My favorite cemetery in DC is most definitely Oak Hill Cemetery in Georgetown. It's picturesque, designed to be a botanic garden as well, and coincidently is the resting place of two incredible women who I talk about on my #LadiesoftheGeorgetownSet tour, Kay Graham and Evangeline Bruce.



I am drawn to cemeteries when I travel, which is pretty much in character. I think the most beautiful I've been to is Pere Lachaise in Paris. It's not just a cemetery, it's a riot of monuments to death, with extravagant architectural structures, plots, statues, etc. You can pay your respects to Edith Piaf, Jim Morrison and Oscar Wilde there.



Next favorite spot is New Orleans, with the above-ground mausoleums you find in the Garden District and just bordering the French Quarter. Did you know that Nick Cage bought himself a plot with a pyramid marker just sitting there, waiting for him to kick it?

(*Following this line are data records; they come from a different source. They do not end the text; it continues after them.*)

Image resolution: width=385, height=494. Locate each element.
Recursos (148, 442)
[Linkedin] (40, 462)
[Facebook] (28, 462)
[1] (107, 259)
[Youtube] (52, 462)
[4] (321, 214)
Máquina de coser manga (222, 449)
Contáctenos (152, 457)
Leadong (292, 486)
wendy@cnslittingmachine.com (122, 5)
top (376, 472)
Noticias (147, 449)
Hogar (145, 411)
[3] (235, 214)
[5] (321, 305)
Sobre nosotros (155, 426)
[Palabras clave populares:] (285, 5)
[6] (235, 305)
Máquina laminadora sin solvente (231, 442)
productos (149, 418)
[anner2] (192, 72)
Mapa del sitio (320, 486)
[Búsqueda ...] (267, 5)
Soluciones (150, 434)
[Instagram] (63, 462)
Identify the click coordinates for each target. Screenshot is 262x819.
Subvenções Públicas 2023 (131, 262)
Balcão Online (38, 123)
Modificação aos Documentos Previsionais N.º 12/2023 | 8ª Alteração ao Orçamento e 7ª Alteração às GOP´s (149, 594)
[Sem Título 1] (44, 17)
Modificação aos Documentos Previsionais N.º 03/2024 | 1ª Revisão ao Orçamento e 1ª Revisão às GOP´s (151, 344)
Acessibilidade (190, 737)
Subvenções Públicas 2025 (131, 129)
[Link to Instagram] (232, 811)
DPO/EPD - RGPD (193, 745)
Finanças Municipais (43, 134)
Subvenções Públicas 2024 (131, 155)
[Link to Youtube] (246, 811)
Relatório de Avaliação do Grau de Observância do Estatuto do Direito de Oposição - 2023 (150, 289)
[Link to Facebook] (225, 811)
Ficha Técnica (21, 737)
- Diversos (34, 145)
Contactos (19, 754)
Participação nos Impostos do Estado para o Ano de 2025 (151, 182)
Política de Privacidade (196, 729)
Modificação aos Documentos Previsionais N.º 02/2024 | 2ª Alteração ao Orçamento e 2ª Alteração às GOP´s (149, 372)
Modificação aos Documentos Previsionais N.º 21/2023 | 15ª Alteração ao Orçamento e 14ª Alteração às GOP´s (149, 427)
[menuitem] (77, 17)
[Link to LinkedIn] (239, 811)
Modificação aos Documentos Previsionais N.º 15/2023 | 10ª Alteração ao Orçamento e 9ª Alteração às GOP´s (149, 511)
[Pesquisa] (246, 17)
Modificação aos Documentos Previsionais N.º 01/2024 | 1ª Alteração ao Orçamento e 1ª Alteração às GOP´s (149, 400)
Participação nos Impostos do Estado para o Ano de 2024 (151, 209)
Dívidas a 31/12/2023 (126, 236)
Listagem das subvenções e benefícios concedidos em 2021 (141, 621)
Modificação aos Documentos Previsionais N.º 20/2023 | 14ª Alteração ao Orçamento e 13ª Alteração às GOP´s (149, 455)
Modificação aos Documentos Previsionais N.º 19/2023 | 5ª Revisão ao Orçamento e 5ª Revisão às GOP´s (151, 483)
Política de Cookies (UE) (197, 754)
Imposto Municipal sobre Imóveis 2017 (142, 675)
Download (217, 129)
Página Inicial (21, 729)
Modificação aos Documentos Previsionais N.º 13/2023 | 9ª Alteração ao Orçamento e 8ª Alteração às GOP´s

The cemeteries that feel the most historic and have an energy that really echoes for me are those of Massachusetts. I've spent the past week in Concord, a place soaked in Revolutionary War history. The "shot heard round the world" at North Bridge marked the moment the Brits were turned around and driven back to Boston. Concord is also one of the earliest settlements in New England, established in the 1635. Which means it has some very old grave markers. I managed to find a grave marker in the Old Hill Burying Ground, the first established in the town, that was marked 1687. If you enlarge the photo below you can barely make it out. That makes the headstone 333 years old. My European friends will chuckle at this but I don't care: THAT IS SO OLD!!


The most beautiful burial ground in Concord is the Sleepy Hollow Cemetery, which I love not only for its name (though it's not THAT Sleepy Hollow, which is in New York) but also that it was planned out to be dramatic and beautiful. There are "neighborhoods" within it, my favorite of which is Author's Hill, which holds the graves of Louisa May Alcott, Henry Thoreau, Nathanial Hawthorne, and Ralph Waldo Emerson. You have the entire collection of Transcendental era writers and spirits, all right there.


However, as far as American cemeteries go the one that really stands my hair up is in Salem. Twenty people lost their lives due to rumor, prejudice and greedy neighbors looking for a quick and dirty way to usurp land (yes, that was one of many motives for accusing someone of witchcraft). There is a poignant memorial to the souls who lost their corporal bodies to the hysteria that swept Massachusetts in 1692. Right next to where some of them are buried are the graves of the judges who condemned them to death. What a terrible fate, to be buried near the one who hanged you.


I'm heading back to Salem today, to continue learning more about the town, as well as the tragedy that is associated with it. I'll also take the time to pay my respects at the memorial, and take a stroll through the Old Burying Ground thinking about my own mortality and dwelling on memories of those I've lost. That is after all what cemeteries help us do, honor our loved ones, remember the past, and appreciate the precious thing called life that we are all doing our best to lead.